Up to three million people may have died during the civil war and military blockade, mostly from hunger and disease. A daughter of privilege—her father, is the traditional Igbo ruler, or Obi, of Ogwashi-Uku in southeast Nigeria—the young Okonjo-Iweala worked with her mother, Kamene, in a soup kitchen for the troops.

"Basically, we ran from place to place, and my parents lost everything, everything they owned—all their household belongings, all their savings. "So I spent some time in Port Harcourt with my mother, and we would cook for the armed forces.

"We spent all day doing that. "That was our way of contributing. We had no meat for three years. We couldn't go to school until the last year of the war when my mother set up a little school.

"I had to fetch water from the stream with other children before going to school, do the chores, and go to the farm with my grandmother. 

"So I think first growing up in the village and having that type of focus and discipline—and then growing up during the war—made me very hardy, able to survive in challenging conditions", she said.

Her determination and resilience also got her to the top. Even though she was born into a noble family, she never relaxed and lived on her parents' reputation as many children would. Okonjo Iweala worked hard.

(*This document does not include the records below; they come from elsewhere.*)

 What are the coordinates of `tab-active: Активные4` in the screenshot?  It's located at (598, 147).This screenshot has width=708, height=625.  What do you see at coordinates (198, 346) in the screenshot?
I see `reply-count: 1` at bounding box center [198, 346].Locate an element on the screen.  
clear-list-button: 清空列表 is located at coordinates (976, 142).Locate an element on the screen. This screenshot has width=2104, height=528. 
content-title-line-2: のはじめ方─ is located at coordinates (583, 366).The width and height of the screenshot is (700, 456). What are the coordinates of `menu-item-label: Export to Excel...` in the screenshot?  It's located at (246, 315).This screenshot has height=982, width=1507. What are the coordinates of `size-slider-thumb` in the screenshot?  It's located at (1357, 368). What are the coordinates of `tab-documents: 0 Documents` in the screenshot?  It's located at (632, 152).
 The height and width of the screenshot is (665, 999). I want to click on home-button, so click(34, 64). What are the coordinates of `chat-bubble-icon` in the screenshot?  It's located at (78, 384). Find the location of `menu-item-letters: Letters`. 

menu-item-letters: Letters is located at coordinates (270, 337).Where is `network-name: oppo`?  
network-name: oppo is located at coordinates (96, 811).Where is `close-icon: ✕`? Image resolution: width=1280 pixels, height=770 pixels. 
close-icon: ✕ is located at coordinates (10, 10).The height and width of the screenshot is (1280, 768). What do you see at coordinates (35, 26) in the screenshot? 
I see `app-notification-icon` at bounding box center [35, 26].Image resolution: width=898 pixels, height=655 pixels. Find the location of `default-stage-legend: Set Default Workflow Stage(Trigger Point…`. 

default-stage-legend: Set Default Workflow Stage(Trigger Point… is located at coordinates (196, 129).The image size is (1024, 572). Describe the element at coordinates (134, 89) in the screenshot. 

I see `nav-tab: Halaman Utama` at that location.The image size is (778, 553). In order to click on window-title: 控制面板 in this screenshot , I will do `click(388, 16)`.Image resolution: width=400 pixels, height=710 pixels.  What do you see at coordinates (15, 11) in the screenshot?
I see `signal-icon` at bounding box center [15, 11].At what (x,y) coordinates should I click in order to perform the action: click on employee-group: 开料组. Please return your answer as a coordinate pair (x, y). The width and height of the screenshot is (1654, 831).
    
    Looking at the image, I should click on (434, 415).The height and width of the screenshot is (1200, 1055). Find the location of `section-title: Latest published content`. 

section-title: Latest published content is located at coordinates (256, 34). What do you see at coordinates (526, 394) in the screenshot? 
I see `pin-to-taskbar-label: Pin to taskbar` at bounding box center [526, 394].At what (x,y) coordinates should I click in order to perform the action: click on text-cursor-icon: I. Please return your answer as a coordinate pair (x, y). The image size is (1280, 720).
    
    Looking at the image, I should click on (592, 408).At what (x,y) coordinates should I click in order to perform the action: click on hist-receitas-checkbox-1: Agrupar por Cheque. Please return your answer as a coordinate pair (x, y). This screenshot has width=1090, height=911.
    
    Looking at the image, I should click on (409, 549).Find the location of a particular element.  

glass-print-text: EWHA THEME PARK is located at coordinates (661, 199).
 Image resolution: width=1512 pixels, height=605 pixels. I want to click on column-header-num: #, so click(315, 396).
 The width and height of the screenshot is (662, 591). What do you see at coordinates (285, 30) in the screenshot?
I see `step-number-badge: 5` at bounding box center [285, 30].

Ngozi Okonjo-Iweala's determination and resilience got her to the top

Ngozi Okonjo-Iweala's global recognition

Ngozi Okonjo Iweala has attained all manner of recognitions, including global recognition. It is because she pursued her dreams fervently against all odds.

She started from the grass root and set her eyes on the height of her wishes. Today, she has attained global recognition by being the first woman and the first African to lead the World Trade Organization.

Her story is that of grass to grace. Dr Ngozi Okonjo-Iweala has been the Board Chair of Gavi, the Vaccine Alliance, since 1 January 2016. Dr Okonjo-Iweala brings more than 30 years of development and financial expertise to the Gavi Board.

She has twice served as Nigeria's Finance Minister, most recently between 2011 and 2015 – a role that encompassed the coordinating Minister's expanded portfolio for the Economy. In 2006 she served as Foreign Affairs Minister.

She has also held several key positions at the World Bank, including as Managing Director.

Dr Okonjo-Iweala was a senior adviser at Lazard and served on the Rockefeller Foundation boards and the Center for Global Development.

She is also the chair of African Risk Capacity, a specialised agency of the African Union to help member states prepare for and respond to extreme weather events and natural disasters.

She was named by Fortune magazine as one of the 50 most outstanding world leaders in 2015 and by Forbes for five consecutive years as one of the 100 most powerful women in the world. In 2014, Dr Okonjo-Iweala was recognised by Time magazine as one of the world's 100 most influential people.

She was recently appointed the DG of WTO. A tough race that took a lot of determination and resilience.

Dr Ngozi Okonjo-Iweala was recently appointed the DG of WTO.

Conclusion

Dr Ngozi Okonjo-Iweala has been tried and tested, and she stood as the perfect role model for the African girl-child. Her resilience and determination are next to none, accompanied by her hardworking nature.

Every African child needs such a resilient spirit. Okonjo-Iweala character and attitude should be emulated by African women, including her mode of dressing, as it helps to uphold the 'Africanness' of the Africans.